Up next is the Jai Vilas Palace or the Scindia Museum. This great palace is a mix of three architectural styles – Italian, Tuscan and Corinthian. A popular story behind its construction is that eight elephants were suspended from the ceiling of the Durbar room to test its strength. The museum has two of the largest chandeliers in the world, weighing almost 3.5 tons. It is also famous for its mini sliver train, which was used by the royal family for serving food on their dining table. Other things to see here include ancient paintings, decorative art pieces and other royal halls and rooms.

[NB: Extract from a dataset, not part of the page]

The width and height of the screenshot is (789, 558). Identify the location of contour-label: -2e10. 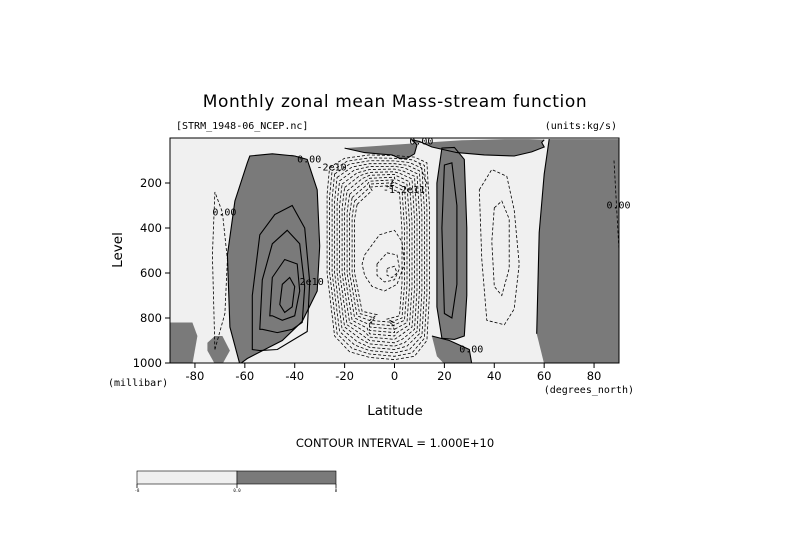
(332, 168). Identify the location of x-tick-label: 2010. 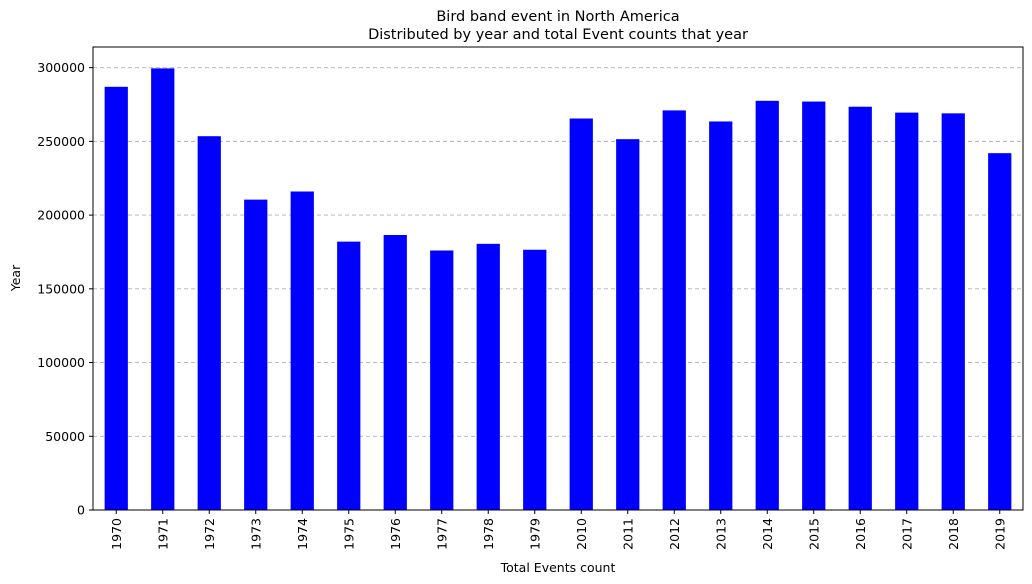
(582, 534).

The museum remains open until 4:30 pm and is closed on Mondays. Entry fee for Indian visitors is INR 120 and INR 800 for foreign visitors. Additional charges for cameras/mobiles and videocams are INR 100 and INR 150, respectively.

Jai Vilas Palace (Scindia Museum), Gwalior | © Mohitkjain123/Wiki Commons
Durbar Hall and the two largest chandeliers of the world, Jai Vilas Palace | © Adityajoardar9/Wiki Commons

After exploring the museum, visit the Mrignayanee Emporium. This state government-owned store has a huge collection of jewellery, handwoven carpets, leatherware and metal crafts. A great variety of Chanderi and Maheshwari sarees are available too. You can also explore other nearby markets like Maharaja Bada, Patankar Bazar and Sarafa Bazar for some exclusive Gwalior shopping.

Traditional Indian handicraft | © archikula/Pixabay


Your visit to Gwalior would remain incomplete without seeing the Tighra Dam. It is approximately 23 kilometres from Gwalior and it is a wonderful place to spend your time in a fun yet relaxing way. The picturesque view of the place will make you fall in love with the area. Boating on Tighra Dam is a popular activity that you can also enjoy.